Dataset records
■ ■ ■

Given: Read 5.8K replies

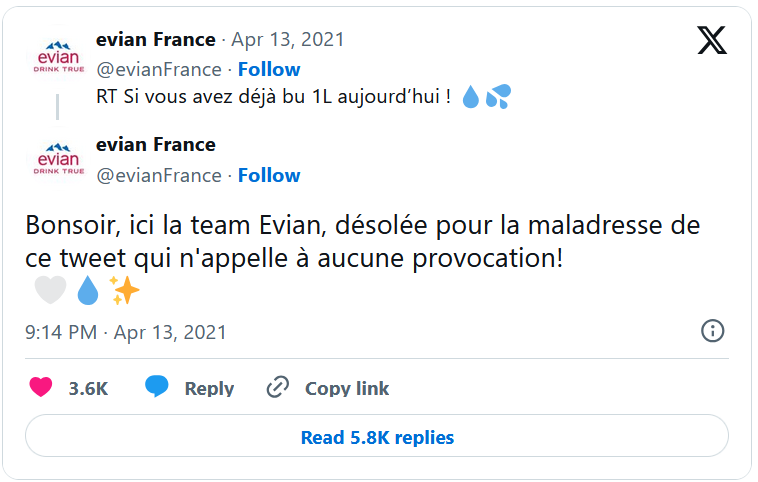Looking at the screenshot, I should (377, 436).
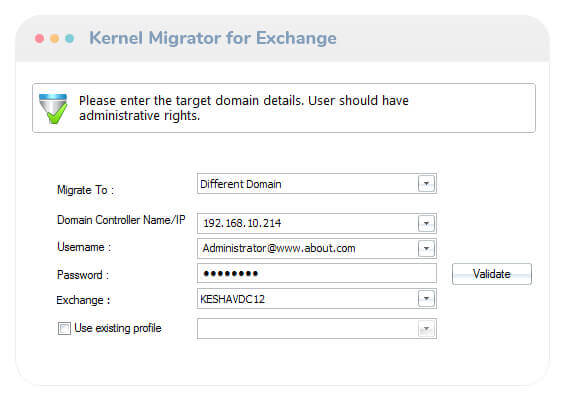Screen dimensions: 565x401
Task: Focus the Password input field
Action: [x=317, y=273]
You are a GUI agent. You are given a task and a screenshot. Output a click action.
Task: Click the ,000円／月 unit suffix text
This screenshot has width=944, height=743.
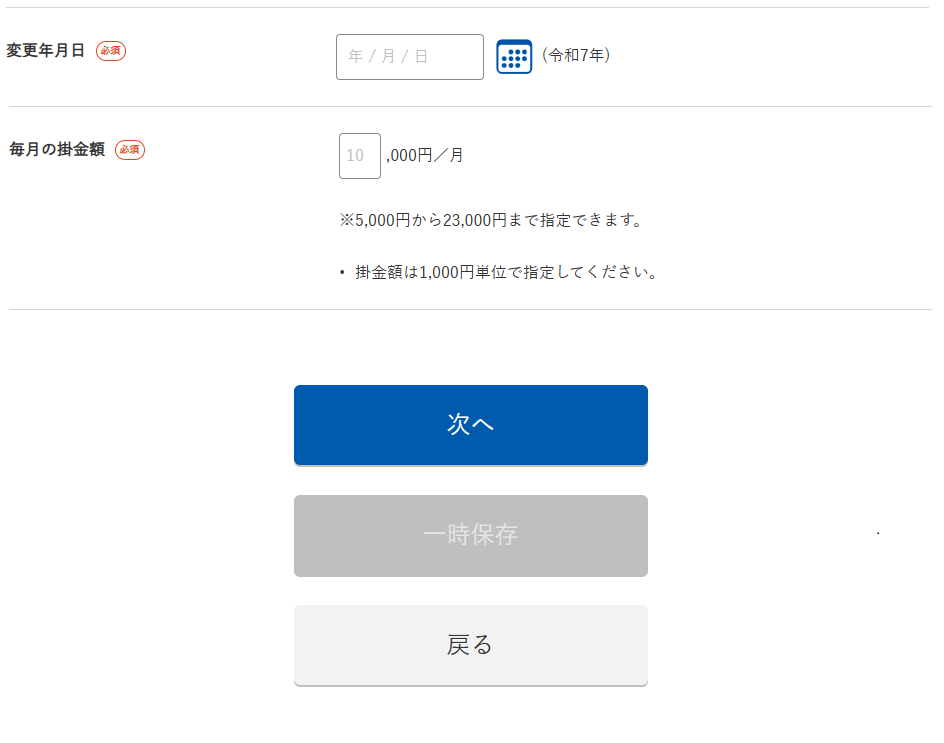point(425,156)
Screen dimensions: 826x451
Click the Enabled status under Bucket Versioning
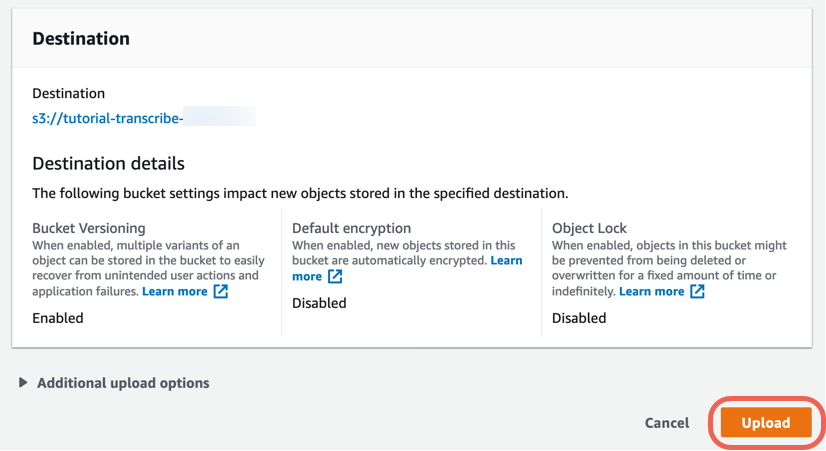(58, 318)
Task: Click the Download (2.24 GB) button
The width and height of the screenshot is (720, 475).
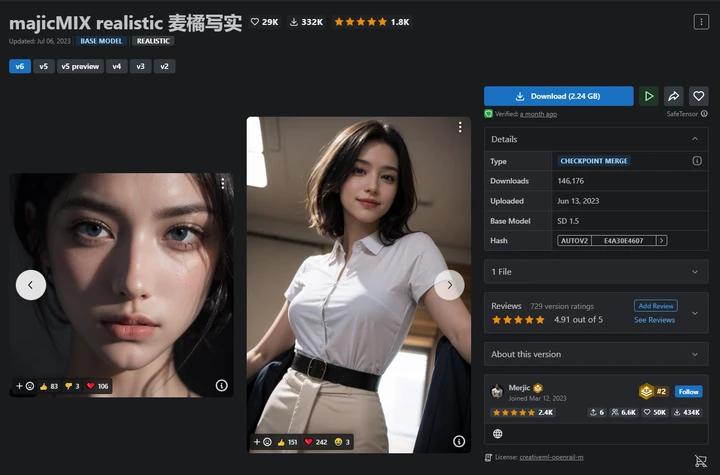Action: tap(559, 96)
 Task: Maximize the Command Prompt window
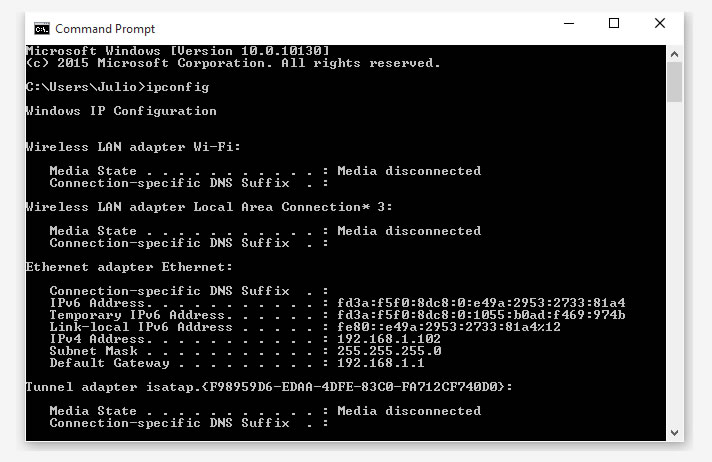[x=614, y=23]
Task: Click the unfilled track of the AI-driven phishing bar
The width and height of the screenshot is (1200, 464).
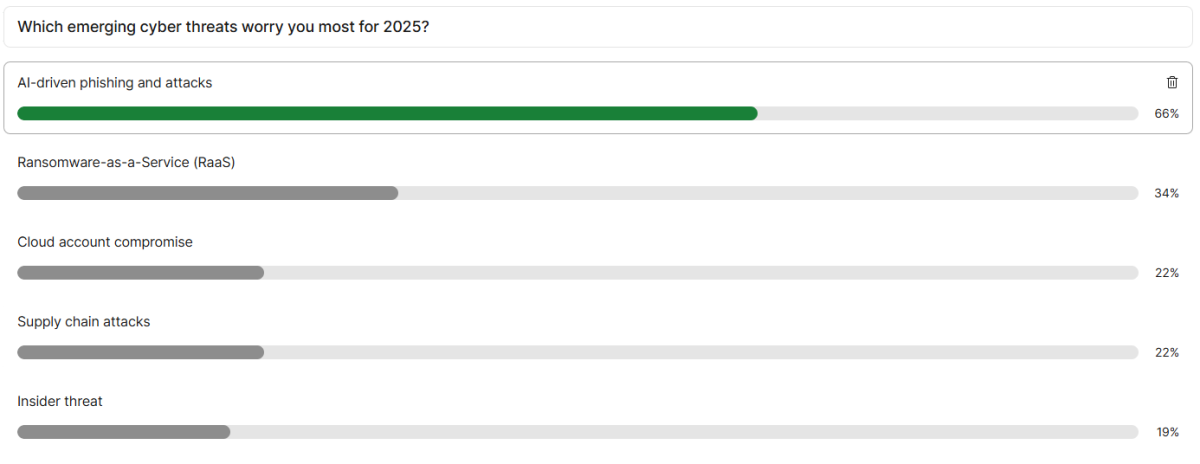Action: pos(947,113)
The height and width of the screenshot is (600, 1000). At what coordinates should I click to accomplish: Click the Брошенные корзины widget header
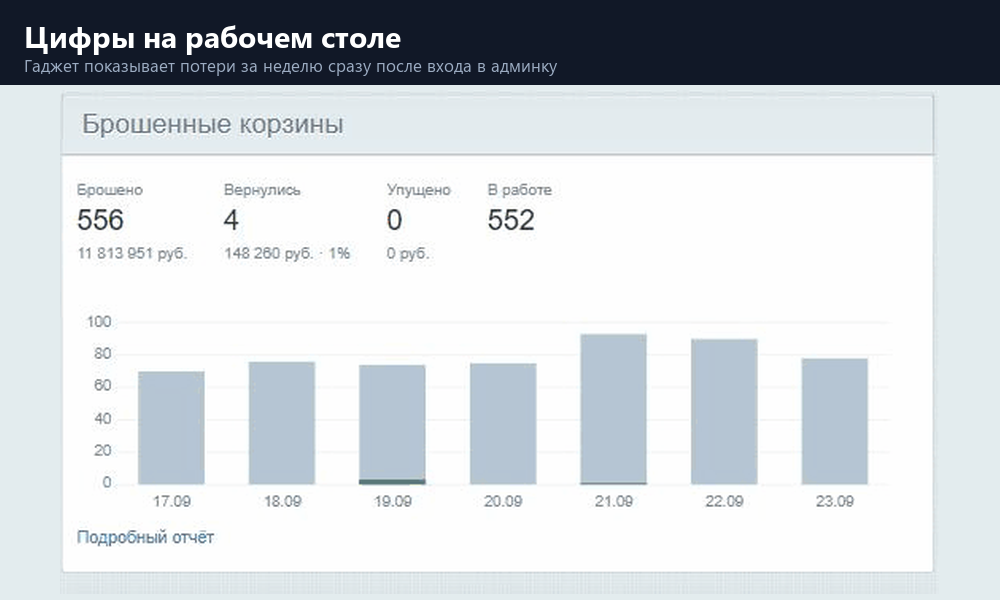click(497, 124)
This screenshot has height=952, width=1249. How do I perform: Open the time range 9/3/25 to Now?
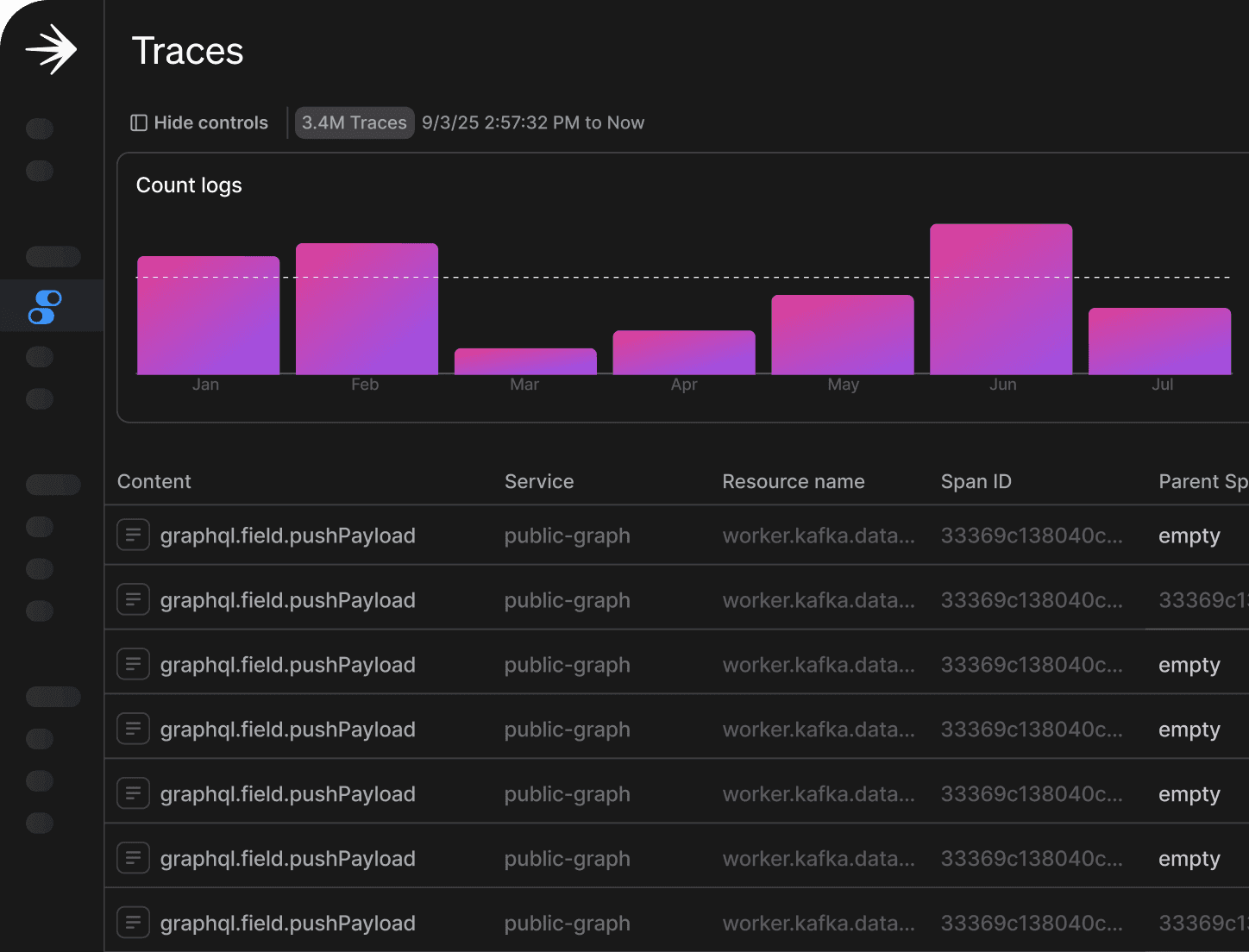tap(533, 123)
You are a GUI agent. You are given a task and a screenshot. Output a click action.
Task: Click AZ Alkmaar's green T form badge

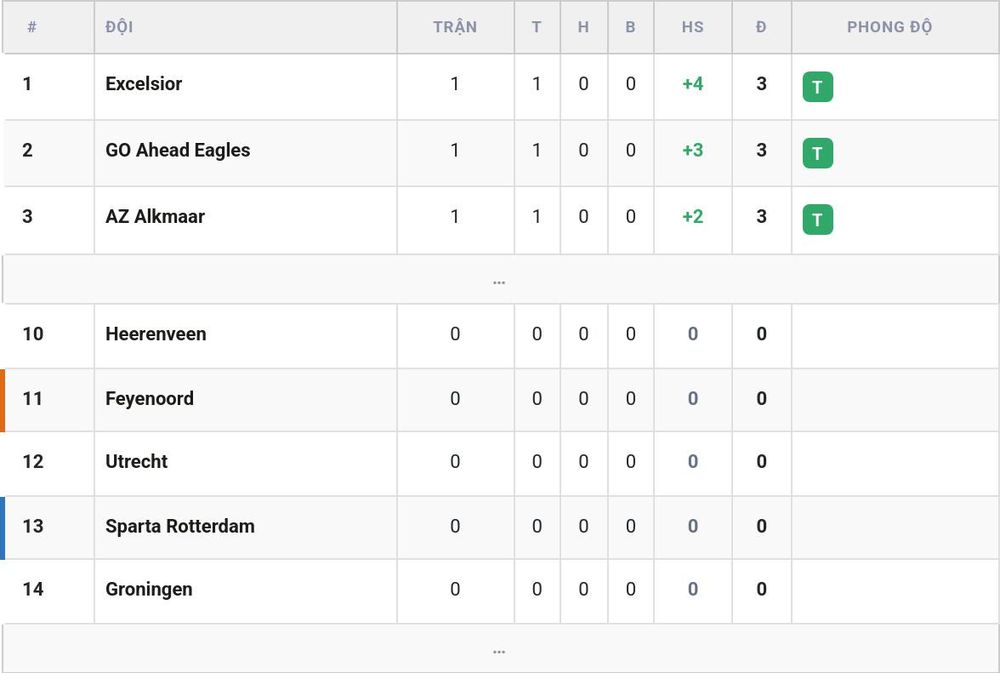[x=818, y=219]
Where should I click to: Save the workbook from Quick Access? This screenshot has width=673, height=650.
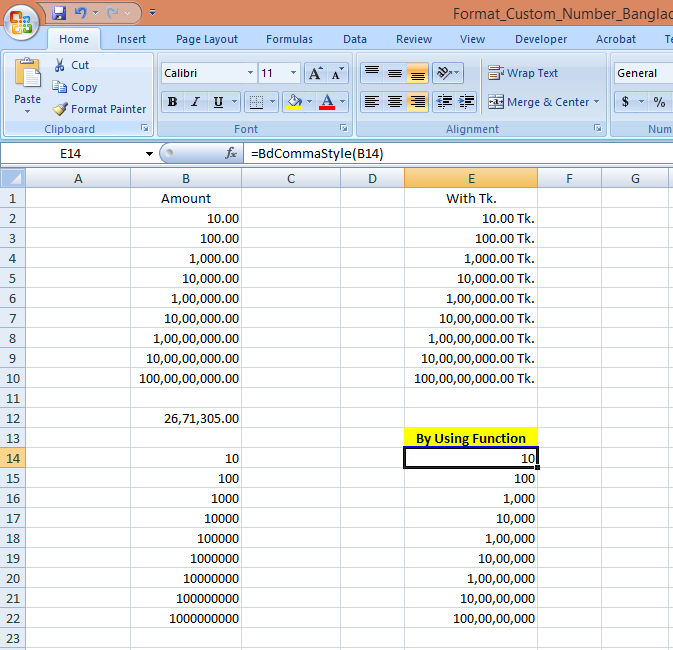click(59, 13)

■ ■ ■

- [Directions]: Your answer must be the entries repeated exactly, with no pictures.

- [Task response]:
Given: Read 5.8K replies

Looking at the screenshot, I should (377, 436).
Screen dimensions: 565x401
Task: Focus the Password input field
Action: [x=317, y=273]
You are a GUI agent. You are given a task and a screenshot. Output a click action.
Task: Click the ,000円／月 unit suffix text
This screenshot has width=944, height=743.
point(425,156)
Screen dimensions: 826x451
Click the Enabled status under Bucket Versioning
(58, 318)
Task: Click the Download (2.24 GB) button
The width and height of the screenshot is (720, 475).
Action: tap(559, 96)
 Task: Maximize the Command Prompt window
[x=614, y=23]
Task: Click the unfilled track of the AI-driven phishing bar
The width and height of the screenshot is (1200, 464).
Action: pos(947,113)
The height and width of the screenshot is (600, 1000). At what coordinates should I click to accomplish: Click the Брошенные корзины widget header
click(497, 124)
This screenshot has height=952, width=1249. How do I perform: Open the time range 9/3/25 to Now?
tap(533, 123)
You are a GUI agent. You are given a task and a screenshot. Output a click action.
Task: Click AZ Alkmaar's green T form badge

[x=818, y=219]
Where should I click to: Save the workbook from Quick Access? This screenshot has width=673, height=650.
click(59, 13)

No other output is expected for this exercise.